= Geert Jan van Gelder =

Dutch academic

Gerard Jan Henk van Gelder FBA (born 10 June 1947) is a Dutch academic who was the Laudian Professor of Arabic at the University of Oxford from 1998 to 2012.

==Life==
After completing his secondary education at the Vossius Gymnasium Amsterdam, Van Gelder studied at the University of Amsterdam, then worked as Librarian at the Institute for the Modern Near East at the university from 1973 to 1975. He was lecturer in Arabic at the University of Groningen from 1975 to 1998, gaining a doctorate from the University of Leiden in 1982.

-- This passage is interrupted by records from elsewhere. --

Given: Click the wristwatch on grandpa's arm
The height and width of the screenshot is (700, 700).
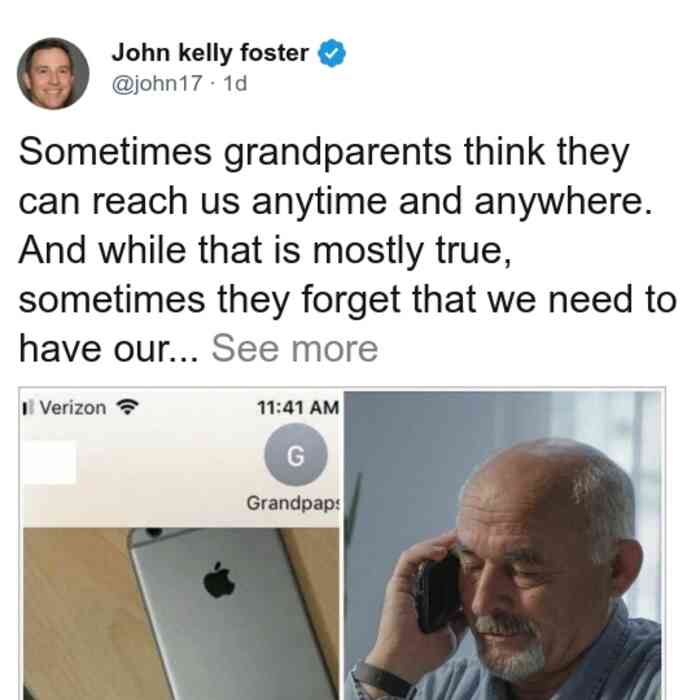Looking at the screenshot, I should [x=379, y=679].
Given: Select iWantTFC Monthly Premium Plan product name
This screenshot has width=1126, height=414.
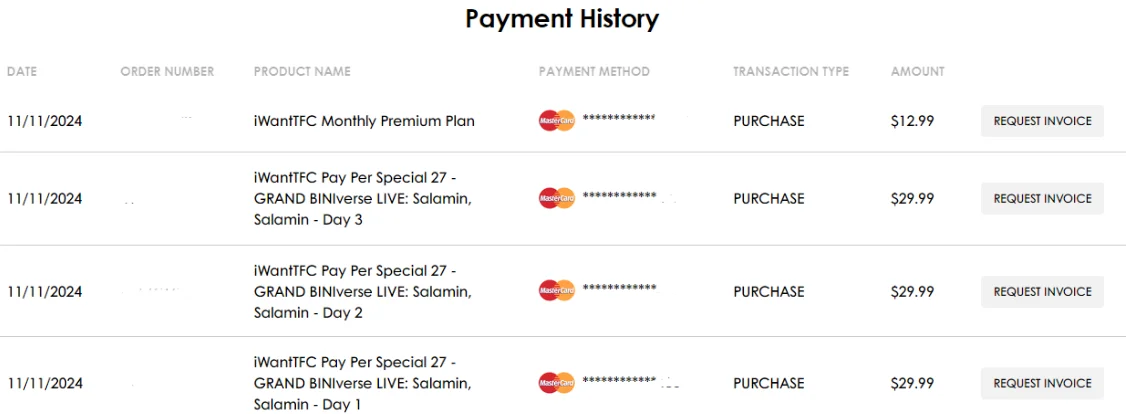Looking at the screenshot, I should pyautogui.click(x=364, y=121).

During the 1980s and beginning of the 1990s, van Gelder was one of the so-called 'Cambridge Symposiasts', who gathered in odd-numbered years to discuss Classical Arabic poetry, particularly of the pre-Islamic and early Islamic periods; other participants included John Mattock, Renate Jacobi, James Montgomery, Thomas Bauer, and Arie Schippers. Van Gelder was appointed as a member of the Royal Netherlands Academy of Arts and Sciences in 1994. He moved to the University of Oxford in 1998 to take up the position of Laudian Professor of Arabic, becoming a Fellow of St John's College, Oxford. He became a Fellow of the British Academy in 2005. His publications include Beyond the Line: classical Arabic literary critics on the coherence and unity of the poem (1982) and Close Relationships: incest and inbreeding in classical Arabic literature (2005).